- _STORED DATA_:
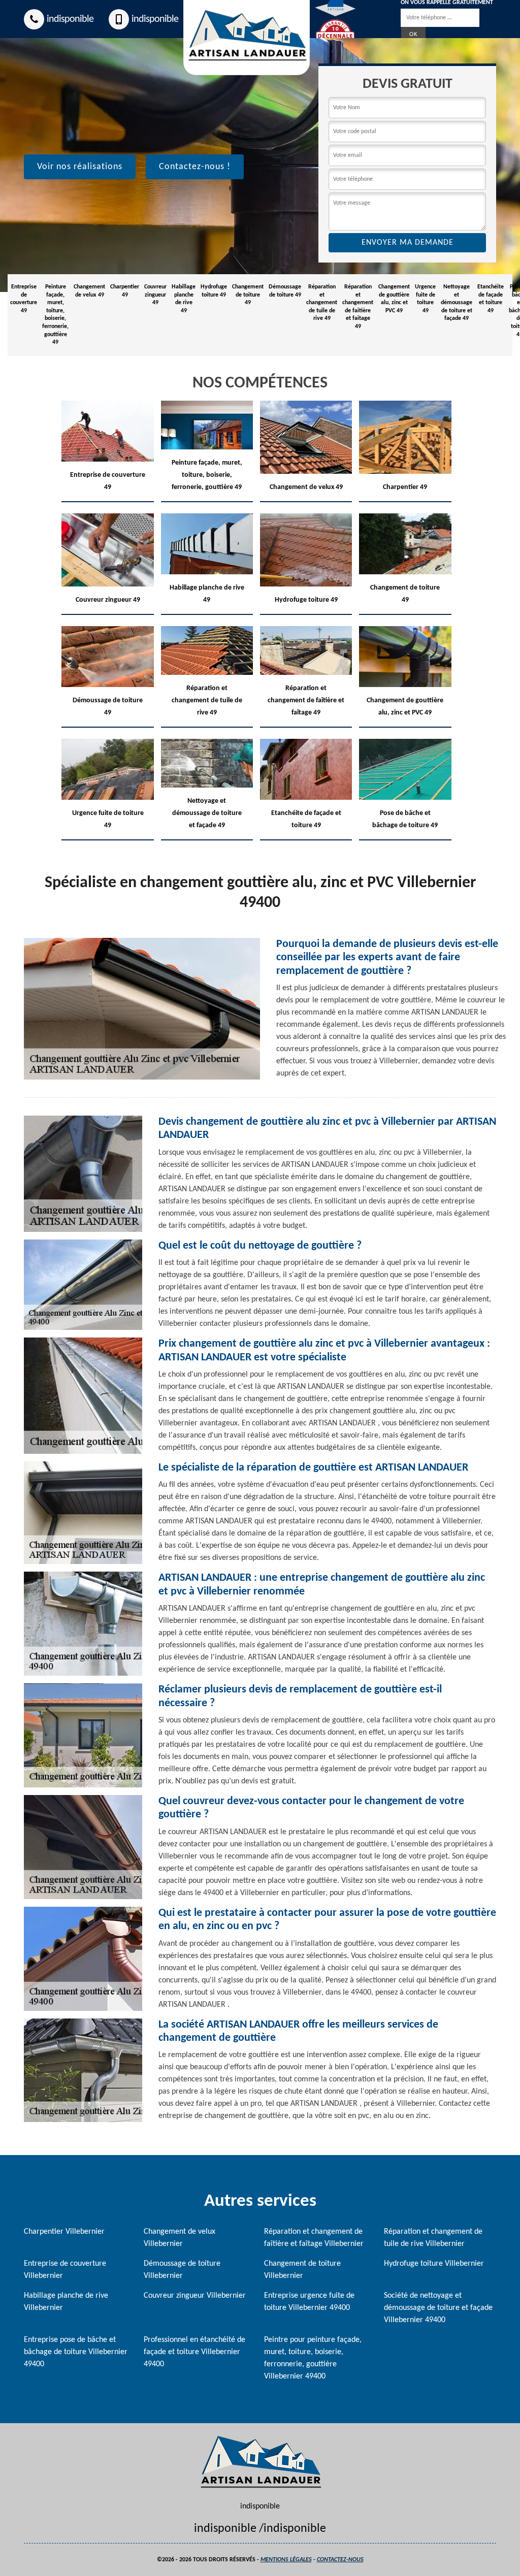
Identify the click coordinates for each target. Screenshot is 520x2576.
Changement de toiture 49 (248, 295)
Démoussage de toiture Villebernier (182, 2270)
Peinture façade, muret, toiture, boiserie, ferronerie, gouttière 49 (55, 314)
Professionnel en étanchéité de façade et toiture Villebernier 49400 (194, 2352)
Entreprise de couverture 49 (23, 299)
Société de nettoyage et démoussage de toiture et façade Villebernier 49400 (438, 2308)
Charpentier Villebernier (64, 2232)
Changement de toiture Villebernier (302, 2270)
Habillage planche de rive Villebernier (66, 2302)
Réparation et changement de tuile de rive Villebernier (433, 2238)
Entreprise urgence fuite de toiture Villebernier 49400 (309, 2302)
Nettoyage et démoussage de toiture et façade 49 (456, 302)
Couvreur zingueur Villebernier (195, 2296)
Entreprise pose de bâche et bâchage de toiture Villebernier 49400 (75, 2352)
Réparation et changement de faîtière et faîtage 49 (357, 307)
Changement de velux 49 (89, 291)
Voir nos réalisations (79, 167)
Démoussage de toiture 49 (285, 291)
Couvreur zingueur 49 (155, 295)
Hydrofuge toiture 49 (214, 291)
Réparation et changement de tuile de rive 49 (321, 302)
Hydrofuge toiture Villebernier (434, 2264)
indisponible (70, 19)
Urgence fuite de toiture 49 (425, 299)
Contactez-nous (340, 2560)
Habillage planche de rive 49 (184, 299)
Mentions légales (286, 2560)
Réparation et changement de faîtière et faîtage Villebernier (314, 2238)
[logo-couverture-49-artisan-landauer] (260, 2462)
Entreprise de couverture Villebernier (65, 2270)
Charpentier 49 (124, 291)
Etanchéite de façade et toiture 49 (490, 299)
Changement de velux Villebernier (179, 2238)
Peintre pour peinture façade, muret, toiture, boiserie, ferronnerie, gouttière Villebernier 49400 (313, 2358)
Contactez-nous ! (195, 167)
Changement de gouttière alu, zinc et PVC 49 (394, 299)
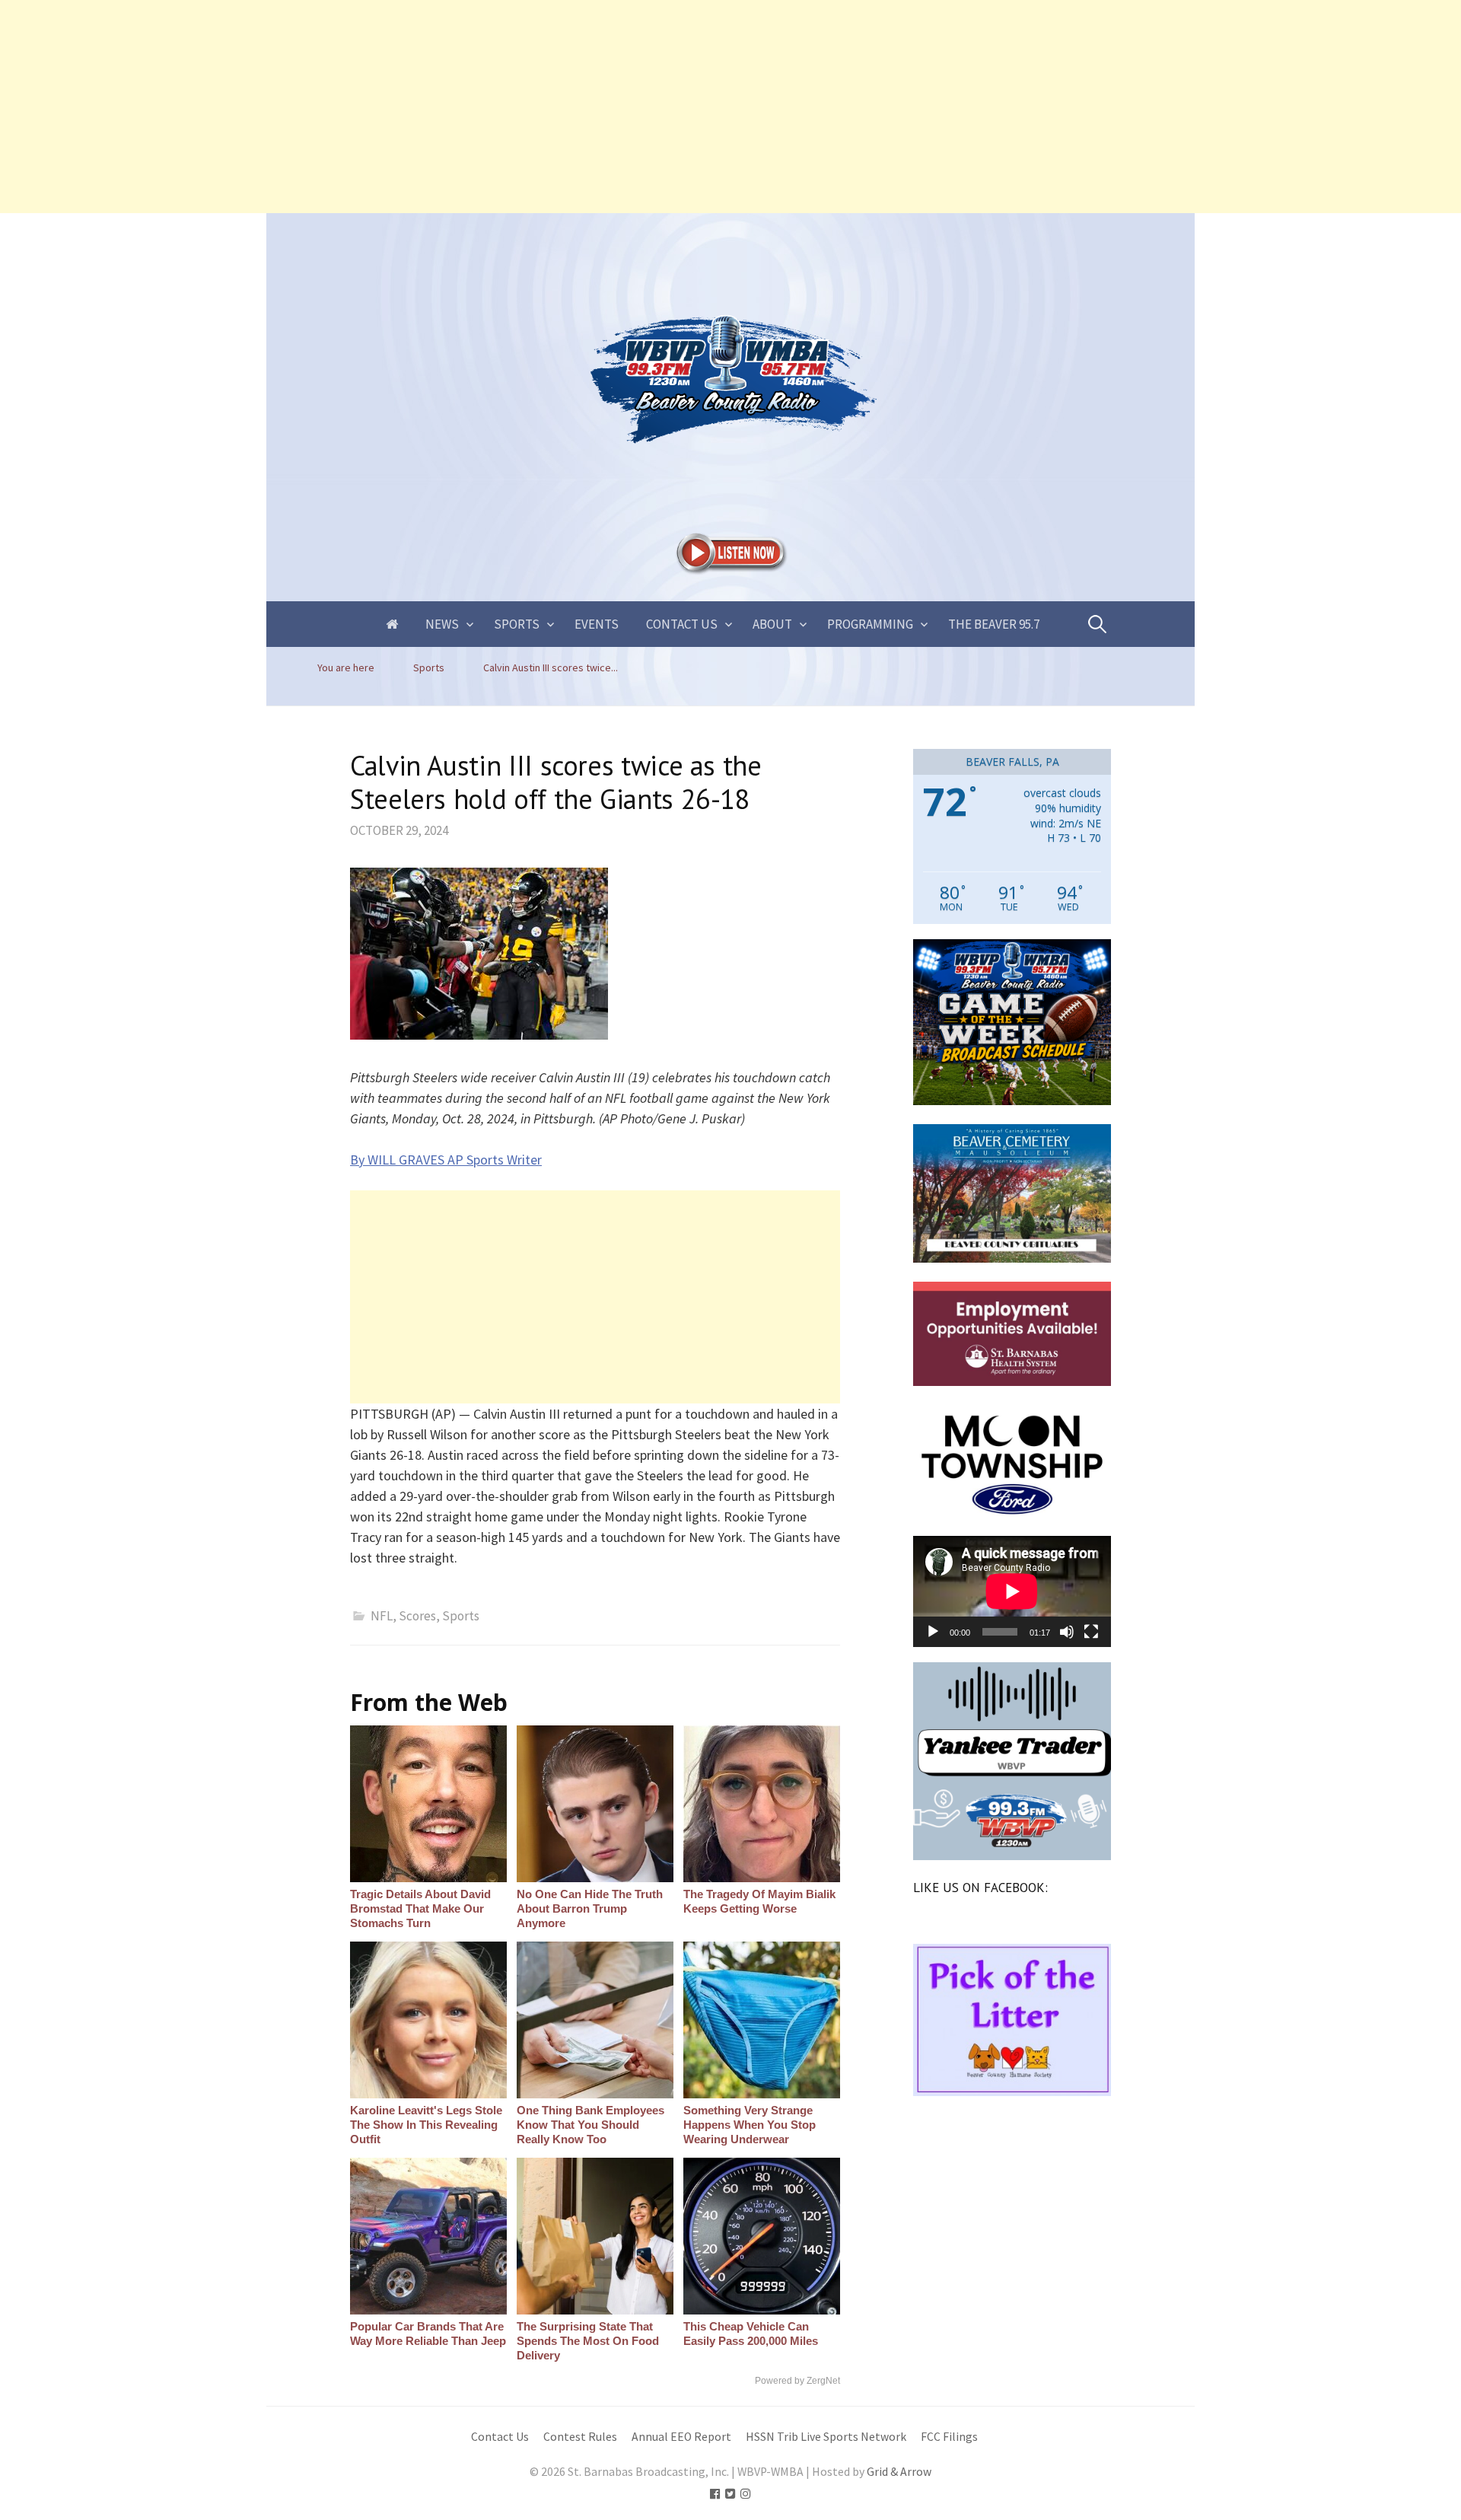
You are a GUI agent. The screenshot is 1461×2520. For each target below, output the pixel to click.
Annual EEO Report (681, 2436)
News (442, 624)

- _TO DO_: Everything in the records above except the pictures is to be reproduced word for word.

- _OUTPUT BELOW_:
Identify the click coordinates for each target. Screenshot is 520x2576.
Changement de toiture 49 (248, 295)
Démoussage de toiture Villebernier (182, 2270)
Peinture façade, muret, toiture, boiserie, ferronerie, gouttière 49 (55, 314)
Professionnel en étanchéité de façade et toiture Villebernier 49400 (194, 2352)
Entreprise de couverture 49 (23, 299)
Société de nettoyage et démoussage de toiture et façade Villebernier 49400 (438, 2308)
Charpentier Villebernier (64, 2232)
Changement de toiture Villebernier (302, 2270)
Habillage planche de rive Villebernier (66, 2302)
Réparation et changement de tuile de rive Villebernier (433, 2238)
Entreprise urgence fuite de toiture Villebernier 49400 (309, 2302)
Nettoyage et démoussage de toiture et façade 49 (456, 302)
Couvreur zingueur Villebernier (195, 2296)
Entreprise pose de bâche et bâchage de toiture Villebernier 49400 (75, 2352)
Réparation et changement de faîtière et faîtage 49 (357, 307)
Changement de velux 49 (89, 291)
Voir nos réalisations (79, 167)
Démoussage de toiture 49 (285, 291)
Couvreur zingueur 49 (155, 295)
Hydrofuge toiture 49 (214, 291)
Réparation et changement de tuile de rive 49 (321, 302)
Hydrofuge toiture Villebernier (434, 2264)
indisponible (70, 19)
Urgence fuite de toiture 49 (425, 299)
Contactez-nous (340, 2560)
Habillage planche de rive 49 (184, 299)
Mentions légales (286, 2560)
Réparation et changement de faîtière et faîtage Villebernier (314, 2238)
[logo-couverture-49-artisan-landauer] (260, 2462)
Entreprise de couverture Villebernier (65, 2270)
Charpentier 49 (124, 291)
Etanchéite de façade et toiture 49 (490, 299)
Changement de velux Villebernier (179, 2238)
Peintre pour peinture façade, muret, toiture, boiserie, ferronnerie, gouttière Villebernier 49400 (313, 2358)
Contactez-nous ! (195, 167)
Changement de gouttière alu, zinc et PVC 49 (394, 299)
You are a GUI agent. The screenshot is 1461×2520. For each target below, output the pixel to click.
Annual EEO Report (681, 2436)
News (442, 624)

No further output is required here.